Josué Montello, em seu Diário Completo (Nova Aguilar, volume 1, páginas 1349-1352), relata o episódio da disputa entre o ex-presidente Juscelino Kubitschek e o escritor Bernardo Élis, em 1975, que levou o autor de “O Tronco” à Cadeira n° 1 da Academia Brasileira de Letras. Foi uma apertada eleição, só decidida no terceiro escrutínio, com 20 votos para Bernardo Élis e 18 para JK. No afã de defender a candidatura do ex-presidente, Josué Montello contribuiu para estigmatizar a postulação de Bernardo Élis, atribuindo a ela uma suposta ajuda do general Golbery do Couto e Silva.

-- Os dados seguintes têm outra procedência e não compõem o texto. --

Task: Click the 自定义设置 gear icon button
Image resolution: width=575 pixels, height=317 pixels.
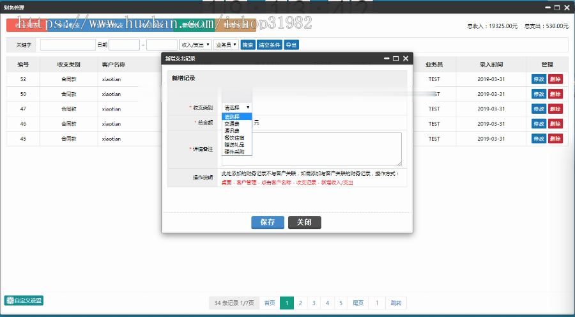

Essa ajuda nunca foi comprovada. A hipótese é inverossímil, já que Bernardo Élis — um dos fundadores do Partido Comunista em Goiás — foi permanentemente perseguido pela ditadura civil-militar: expulso de sua cátedra na Universidade Federal de Goiás; aposentado compulsoriamente do cargo de professor da Escola Técnica Federal de Goiás; e vigiado por mais de dez anos pelo SNI, conforme arquivos disponíveis no sian.an.gov.br, que publiquei no artigo “Bernardo Élis: um imortal da ABL e o estigma de sua desconstrução ideológica” (Revista do IHGG, n° 36, páginas 128-148). Livro de Josué Montello | Foto: Nilson Jaime/2026 As alegações de Montello soam como ilações, a fim de relativizar a derrota de seu amigo JK.
Juscelino Kubitsche teria dito, após o pleito: “Agora sei, por experiência própria, que é mais fácil ser eleito presidente da República”.